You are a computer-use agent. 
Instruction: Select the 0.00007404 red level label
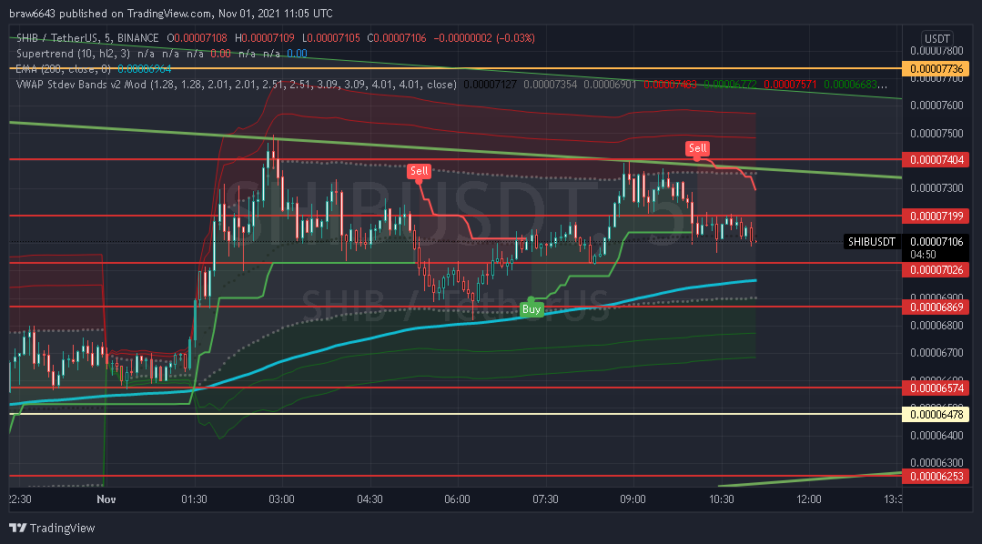[936, 159]
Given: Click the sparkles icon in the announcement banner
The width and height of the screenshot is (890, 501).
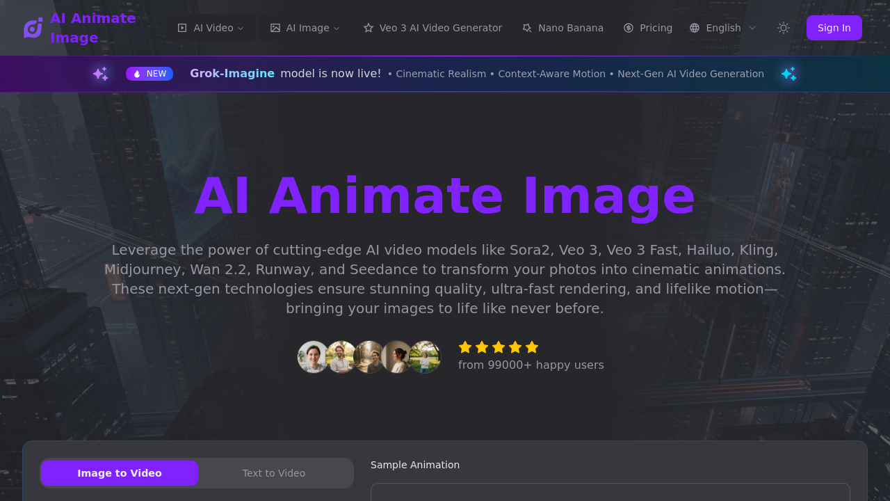Looking at the screenshot, I should [x=100, y=73].
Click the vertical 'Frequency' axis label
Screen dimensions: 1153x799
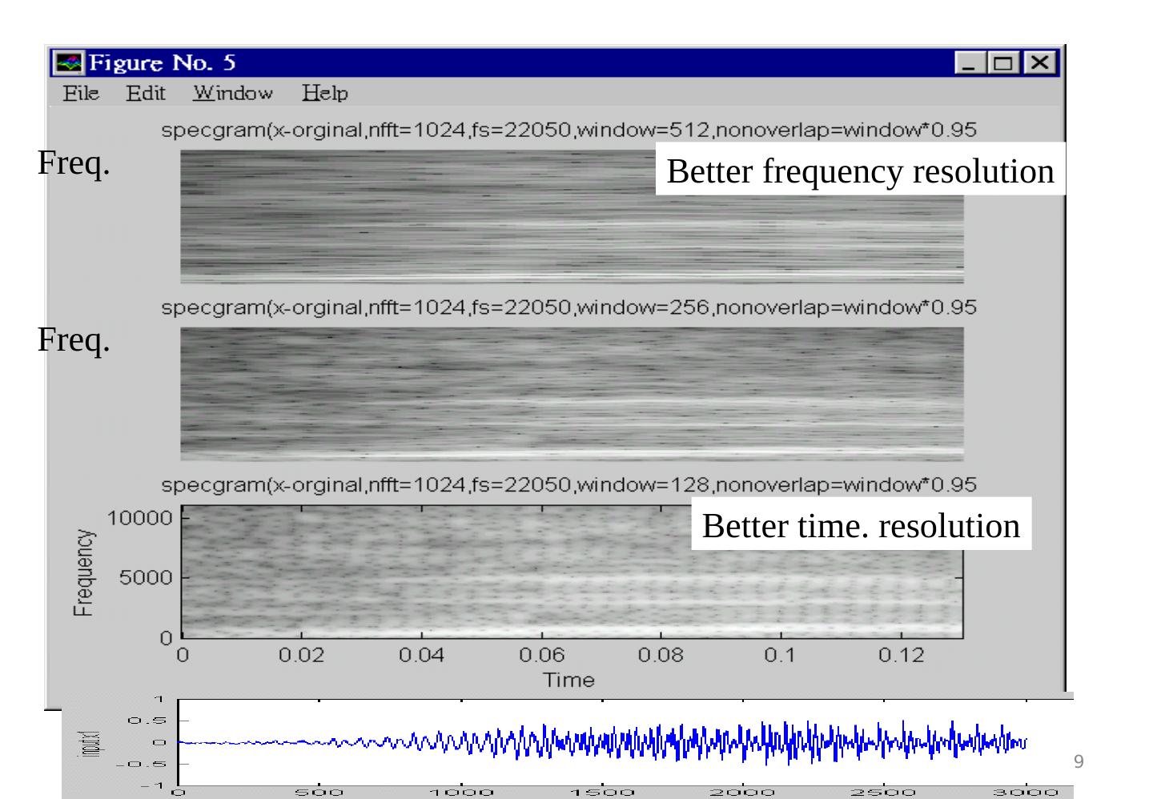pyautogui.click(x=83, y=572)
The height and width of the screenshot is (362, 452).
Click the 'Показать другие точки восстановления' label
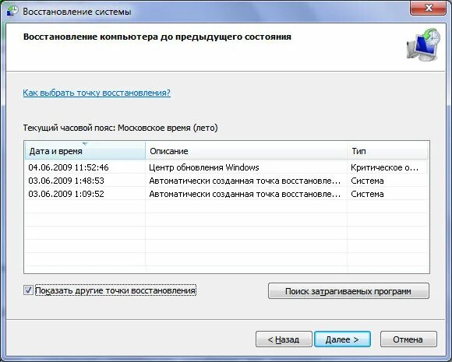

========================================

# AIM OF THE EXERCISE
Your output should be the full set of entries above, restated word for word and free of pictures.

# SOLUTION
You are a computer-use agent. 
Instruction: Select the 0.00007404 red level label
[936, 159]
Given: Click the sparkles icon in the announcement banner
The width and height of the screenshot is (890, 501).
Looking at the screenshot, I should [x=100, y=73].
Click the vertical 'Frequency' axis label
Screen dimensions: 1153x799
pyautogui.click(x=83, y=572)
The height and width of the screenshot is (362, 452).
Click the 'Показать другие точки восстановления' label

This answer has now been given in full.